In this case, our search function will search for the string needle inside the collection haystack. If it succeeds (the true case), it’s going to return us a value that signals that it succeeded, along with the extra information we asked for (the index in our case). This is the Some(T) constructor that we saw above in the type definitions. If it fails, it will instead return None (the false equivalent).

This is a great example of the typical use-case for Option: we use it in contexts where we want to attach auxiliary data in the successful case, but where if we fail, we don’t care enough to know more about the failure case - only that it happened.

That gap is being filled by Result - it’s like Option semantically, but it allows us to also carry around extra data in the case false case. This is useful in that it allows us to carry around diagnostic information in the failure case, to allow with error reporting and recovery.

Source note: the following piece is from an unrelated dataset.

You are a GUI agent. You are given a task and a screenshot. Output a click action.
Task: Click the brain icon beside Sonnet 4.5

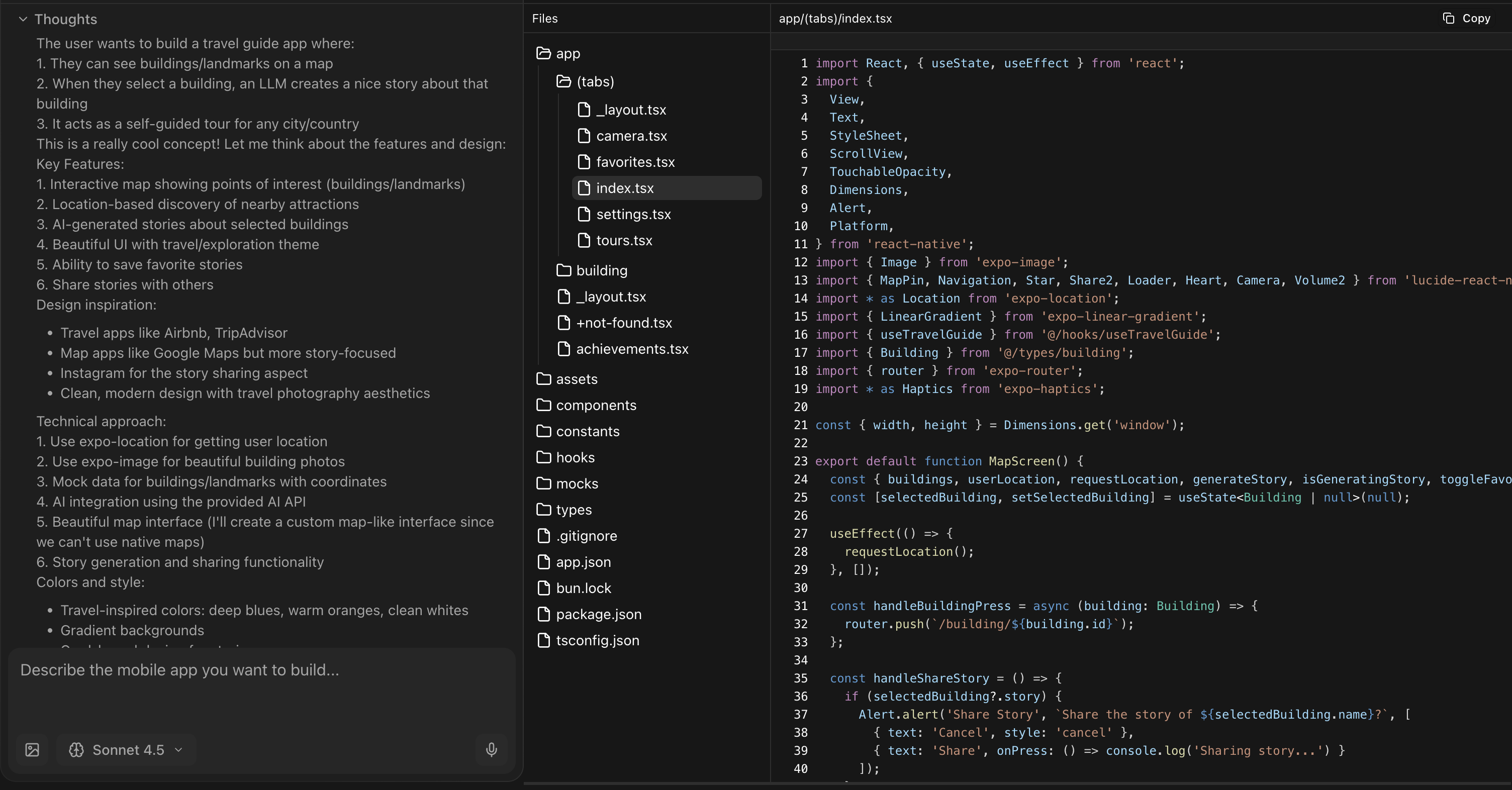76,749
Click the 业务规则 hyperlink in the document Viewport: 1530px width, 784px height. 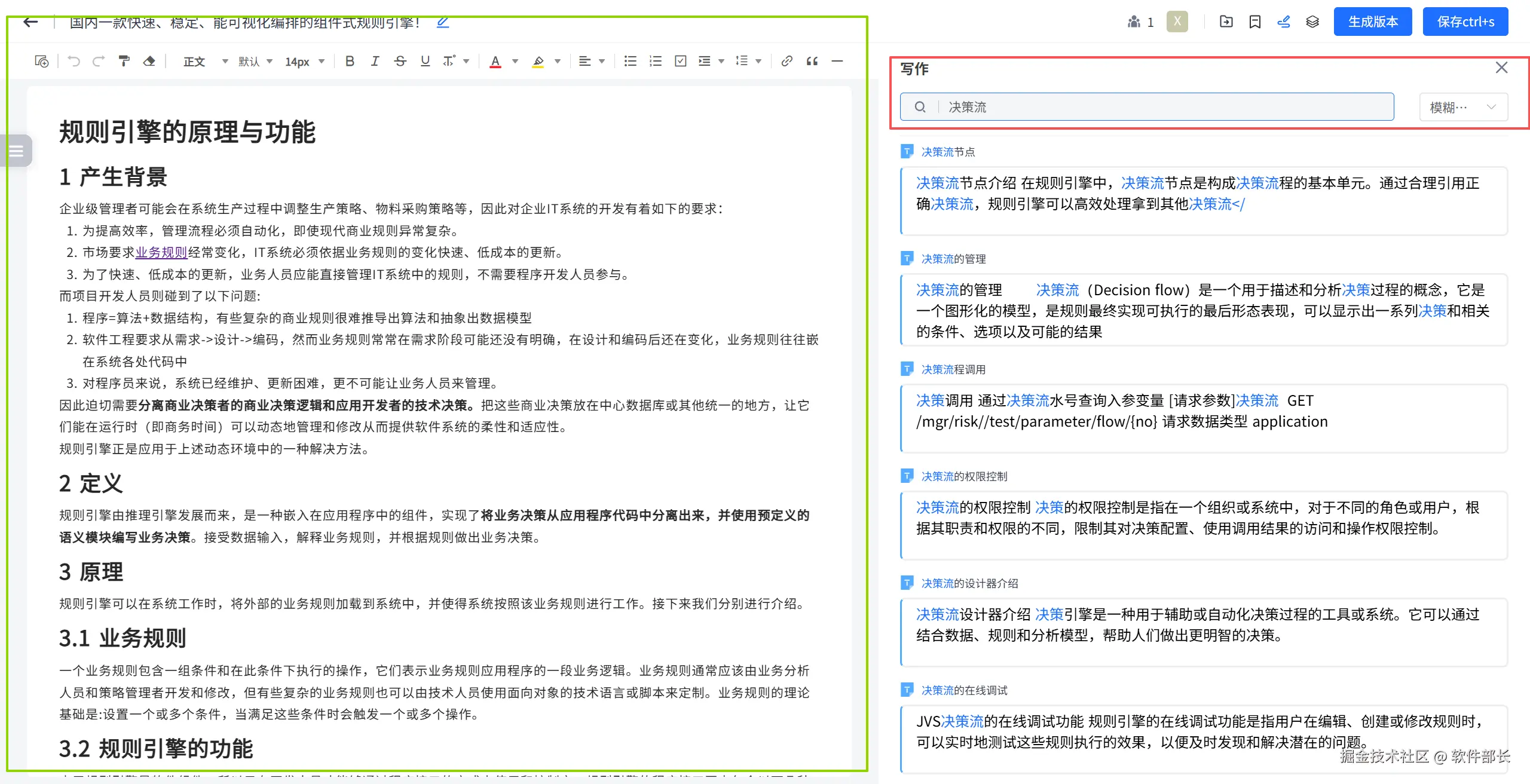point(161,252)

An example of this need being satisfied would be the following function:

fn read_to_string(filename: &str) -> Result<String, io::Error> {
    let mut file = match File::open(&filename) {
        Ok(f) => f,
        Err(e) => return Err(e),
    };

    let mut text = String::new();
    match file.read_to_string(&mut text) {
        Ok(_) => Ok(text),
        Err(e) => Err(e),
    }
}

Here our read_to_string function is doing two things:

  1. Open a file, and
  2. Read its contents into a string buffer.

Any of these two operations can fail. If we only had a bool value as the return value, we could signal that a failure happened by returning false, but we would be at a loss as to what has actually failed.

In this case, our Result type allows us to do the following:

  • If everything worked fine, return the Ok() constructor with an appropriate value attached (the string buffer in our case, after completion).
  • If there was an error, either at file opening or reading, returning an Err() constructor, with an appropriate error message attached.

Conclusion

To wrap everything up in a TL;DR form, here’s my usage heuristic for the above types:

  • Use bool for simple predicates.
  • Use Option<T> when extra data needs to be carried in the success case (for instance when searching for values in a collection) and the failure case is signaling a simple absence of value for any reason.
  • Use Result<T,E> when extra data needs to be carried around in the success and failure case (say, if you’re reading something from the network, and you want to return the data in the success case or an appropriate error message in the failure case).